■ Available data
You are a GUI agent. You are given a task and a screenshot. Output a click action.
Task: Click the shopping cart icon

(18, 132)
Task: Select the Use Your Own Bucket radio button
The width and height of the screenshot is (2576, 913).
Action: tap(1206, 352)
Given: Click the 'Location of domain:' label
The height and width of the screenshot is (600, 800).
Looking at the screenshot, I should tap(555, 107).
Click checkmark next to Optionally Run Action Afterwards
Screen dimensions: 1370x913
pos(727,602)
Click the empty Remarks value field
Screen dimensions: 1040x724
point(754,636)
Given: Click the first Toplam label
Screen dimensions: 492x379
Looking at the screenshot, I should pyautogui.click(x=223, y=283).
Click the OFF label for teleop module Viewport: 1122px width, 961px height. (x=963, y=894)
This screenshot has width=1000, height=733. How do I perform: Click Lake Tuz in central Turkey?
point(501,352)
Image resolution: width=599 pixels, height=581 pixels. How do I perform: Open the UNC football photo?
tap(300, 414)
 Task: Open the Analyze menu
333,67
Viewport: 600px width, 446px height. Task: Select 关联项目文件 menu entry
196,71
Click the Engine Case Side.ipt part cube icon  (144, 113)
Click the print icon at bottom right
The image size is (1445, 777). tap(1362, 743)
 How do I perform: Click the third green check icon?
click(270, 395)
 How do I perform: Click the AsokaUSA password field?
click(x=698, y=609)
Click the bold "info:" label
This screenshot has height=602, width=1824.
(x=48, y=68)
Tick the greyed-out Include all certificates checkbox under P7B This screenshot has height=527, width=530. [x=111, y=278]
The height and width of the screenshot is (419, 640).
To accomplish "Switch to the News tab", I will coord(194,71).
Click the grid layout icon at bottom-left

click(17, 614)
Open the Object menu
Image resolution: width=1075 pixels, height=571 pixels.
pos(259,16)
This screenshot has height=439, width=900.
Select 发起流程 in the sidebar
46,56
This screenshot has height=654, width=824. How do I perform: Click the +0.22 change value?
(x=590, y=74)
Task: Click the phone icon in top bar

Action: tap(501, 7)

■ Requirement
Write out every record again, exactly as it was written.

■ Solution for this problem
You are a GUI agent. You are given a task and a screenshot. Output a click action.
Task: Click the shopping cart icon

(18, 132)
Task: Select the Use Your Own Bucket radio button
The width and height of the screenshot is (2576, 913).
Action: tap(1206, 352)
Given: Click the 'Location of domain:' label
The height and width of the screenshot is (600, 800).
Looking at the screenshot, I should tap(555, 107).
Click checkmark next to Optionally Run Action Afterwards
Screen dimensions: 1370x913
pos(727,602)
Click the empty Remarks value field
Screen dimensions: 1040x724
point(754,636)
Given: Click the first Toplam label
Screen dimensions: 492x379
Looking at the screenshot, I should pyautogui.click(x=223, y=283).
Click the OFF label for teleop module Viewport: 1122px width, 961px height. (x=963, y=894)
This screenshot has width=1000, height=733. How do I perform: Click Lake Tuz in central Turkey?
point(501,352)
Image resolution: width=599 pixels, height=581 pixels. How do I perform: Open the UNC football photo?
tap(300, 414)
 Task: Open the Analyze menu
333,67
Viewport: 600px width, 446px height. Task: Select 关联项目文件 menu entry
196,71
Click the Engine Case Side.ipt part cube icon  (144, 113)
Click the print icon at bottom right
The image size is (1445, 777). tap(1362, 743)
 How do I perform: Click the third green check icon?
click(270, 395)
 How do I perform: Click the AsokaUSA password field?
click(x=698, y=609)
Click the bold "info:" label
This screenshot has height=602, width=1824.
(x=48, y=68)
Tick the greyed-out Include all certificates checkbox under P7B This screenshot has height=527, width=530. [x=111, y=278]
The height and width of the screenshot is (419, 640).
To accomplish "Switch to the News tab", I will coord(194,71).
Click the grid layout icon at bottom-left

click(17, 614)
Open the Object menu
Image resolution: width=1075 pixels, height=571 pixels.
pos(259,16)
This screenshot has height=439, width=900.
Select 发起流程 in the sidebar
46,56
This screenshot has height=654, width=824. How do I perform: Click the +0.22 change value?
(x=590, y=74)
Task: Click the phone icon in top bar

Action: tap(501, 7)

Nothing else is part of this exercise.